**Page excerpt:**
------------------------

# 5" Wild Praying Mantis in Michigan - Part 2 (4.5")



## asylum23 (Sep 25, 2009)

Hello, I posted the 5" Wild Praying Mantis in Michigan topic. Well I found this guy tonight, I do not think he is the same mantis, he seems younger, the eyes are different and the colors are different, plus he was a lot friendlier.

I really tried to get some pics w/ the ruler. This one was btwn 4.25" and 4.5". What size are they normally in say Michigan? Anyway, please enjoy and tell me what you think!


----------



## Ntsees (Sep 25, 2009)

Did you know that at night, the eyes of mantids turn dark as shown in the picture? Anyways, mantid sizes vary all over the place (even within an area) because of individual variation. Because of that, I don't know what the average size of a Chinese mantid is (also because I don't have much experience with the Chinese mantid).

You should keep that mantid if you're interested and try to find a female within the area. Chances are, the female may be just as large as that male, if not larger.


----------



## asylum23 (Sep 25, 2009)

Ntsees said:


> Did you know that at night, the eyes of mantids turn dark as shown in the picture? Anyways, mantid sizes vary all over the place (even within an area) because of individual variation. Because of that, I don't know what the average size of a Chinese mantid is (also because I don't have much experience with the Chinese mantid).You should keep that mantid if you're interested and try to find a female within the area. Chances are, the female may be just as large as that male, if not larger.


Thanks! I have seen this one and the post on the 5" guy, I have not yet seen a female of this very large size. But I hear that in winter they will die? If so, it is getting colder out here. I would hate to have a mantis this large pass away on me. They are coming from my 70+ acres of woods next to my house, which is good and bad, I also get huge spiders which I am no fan of.


----------



## PhilinYuma (Sep 25, 2009)

asylum23 said:


> Thanks! I have seen this one and the post on the 5" guy, I have not yet seen a female of this very large size. But I hear that in winter they will die? If so, it is getting colder out here. I would hate to have a mantis this large pass away on me. They are coming from my 70+ acres of woods next to my house, which is good and bad, I also get huge spiders which I am no fan of.


The first frost will kill them outside, but if you bring them in, they should live a few more months (that's a wild guess, but they will definitely live longer than they would outside). These are a bit too large for the 32 oz deli pots that we use so much, but you might want to check out the site of a mantis supplies dealer, like Mantis Place, where you'll find some larger enclosures. Good luck, and let us know what you decide.

------------------------

**Raw data:**
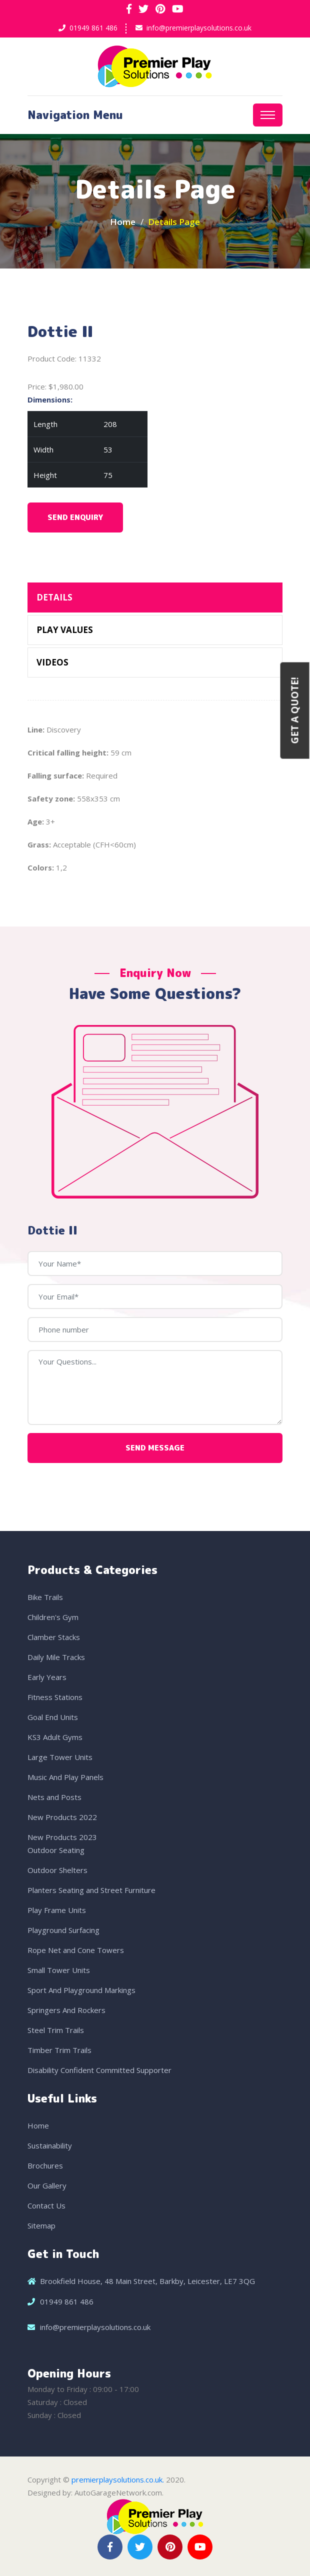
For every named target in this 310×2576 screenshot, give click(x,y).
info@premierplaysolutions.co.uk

------------------------

**Brief:** Return the passage of the mantis thread verbatim, from "I really tried" up to and including "what you think!". The data can be left aside.

**Solution to the exercise:**
I really tried to get some pics w/ the ruler. This one was btwn 4.25" and 4.5". What size are they normally in say Michigan? Anyway, please enjoy and tell me what you think!